用于生成置换的惯用红宝石？

Question

I'm wondering what the idiomatic version of this function for generating permutations would look like in Ruby. I understand that [1,2,3].permutation.to_a will generate the same result, but I'm more interested in learning Ruby and how to approach a recursive problem like this in Ruby.

def permutations(seq)
    if seq.empty? || seq.count == 1
        seq
    else
        seq.map { |x|
            permutations(seq.select { |e| e != x }).map { |p|
                if p.class == Fixnum
                    [x, p]
                else
                    p.unshift(x)
                end
            }
        }.flatten(1)
    end
end

Thanks!

Answer 1

class Array
  def permutations
    return [self] if size < 2
    perm = []
    each { |e| (self - [e]).permutations.each { |p| perm << ([e] + p) } }
    perm
  end
end 

[1, 2, 3].permutations #=> [[1, 2, 3], [1, 3, 2], [2, 1, 3], [2, 3, 1], [3, 1, 2], [3, 2, 1]] 

Source: http://blade.nagaokaut.ac.jp/cgi-bin/scat.rb/ruby/ruby-talk/32844

Edit: To avoid monkey-patching, put it into a module:

module ArrayExtensions
  def permutations
    #snip
  end
end

Array.send :include, ArrayExtensions

Answer 2

It's pretty common in Ruby (esp. Rails) to add functionality like this directly to the core class.

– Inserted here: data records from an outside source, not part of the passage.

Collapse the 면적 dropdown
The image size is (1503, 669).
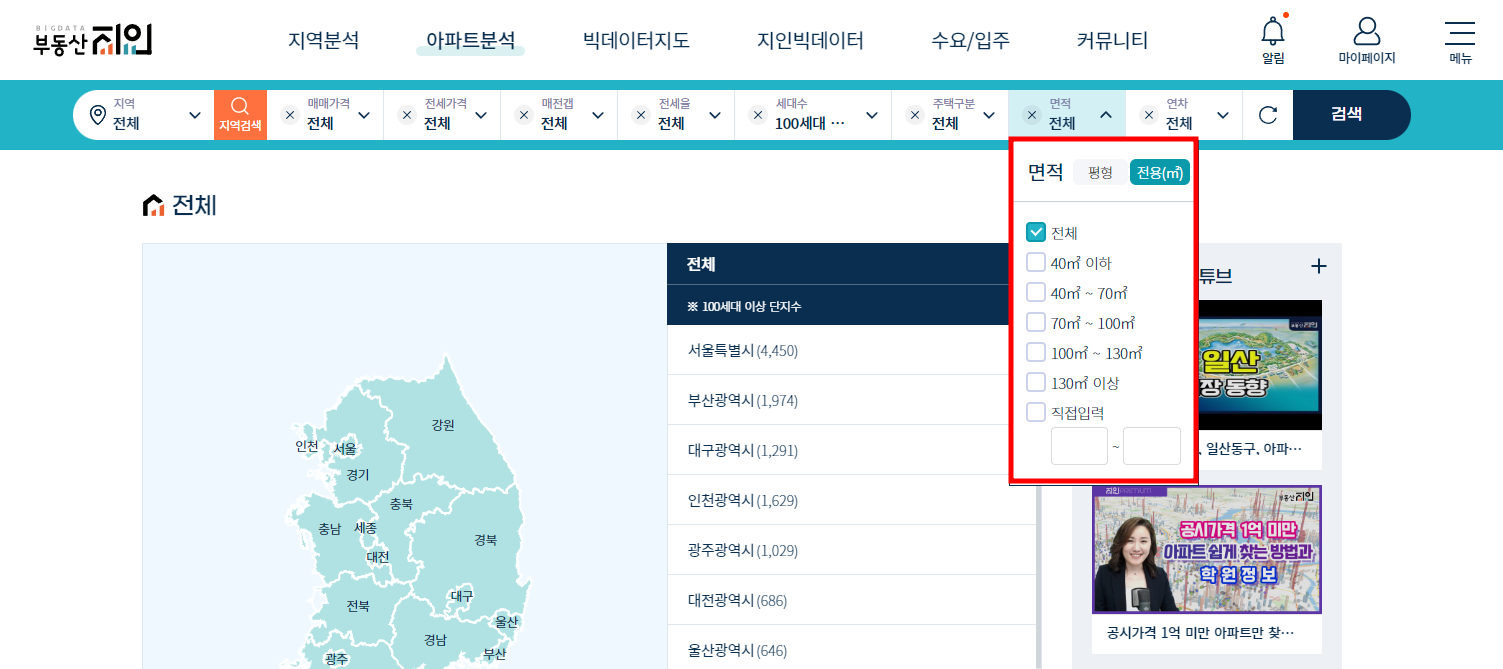tap(1105, 115)
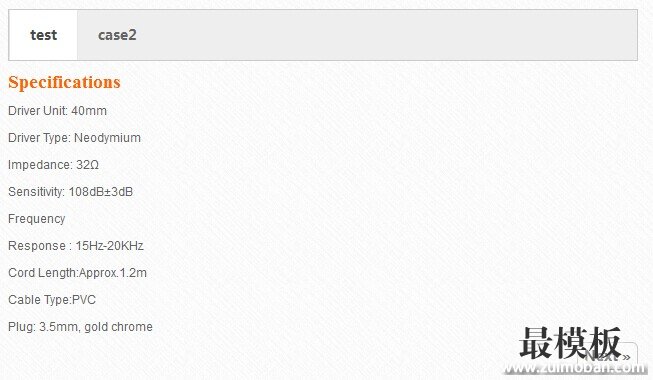
Task: Open the case2 tab
Action: click(x=117, y=35)
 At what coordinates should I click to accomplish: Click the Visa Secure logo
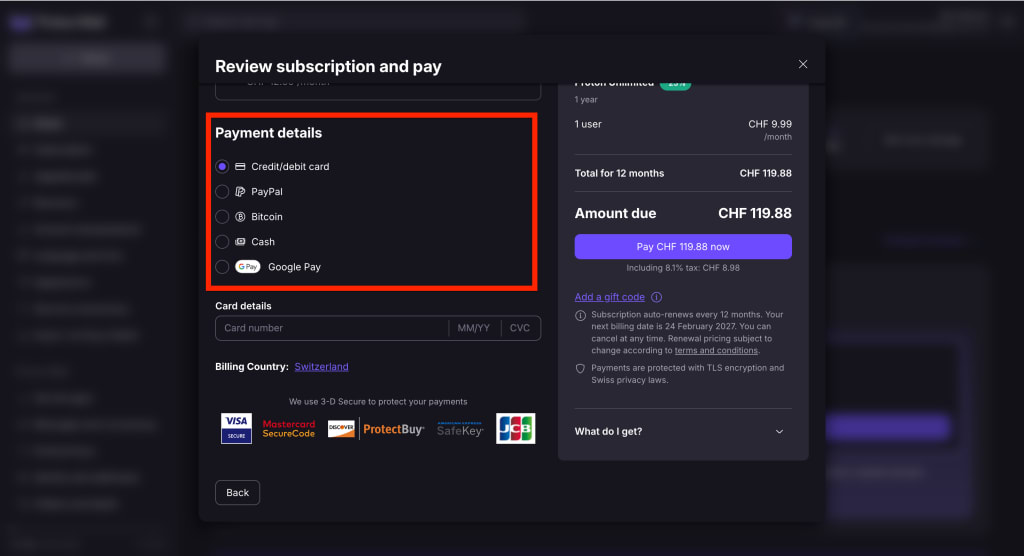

One alternative to that approach would be a separate, static utility module:

module ArrayUtils
  def self.permute(array)
    return [array] if array.size < 2

    array.flat_map do |elem|
      permute(array - [elem]).map do |perm|
        ([elem] + perm)
      end
    end
  end
end

ArrayUtils.permute [1, 2, 3]
# => [[1, 2, 3], [1, 3, 2], [2, 1, 3], [2, 3, 1], [3, 1, 2], [3, 2, 1]]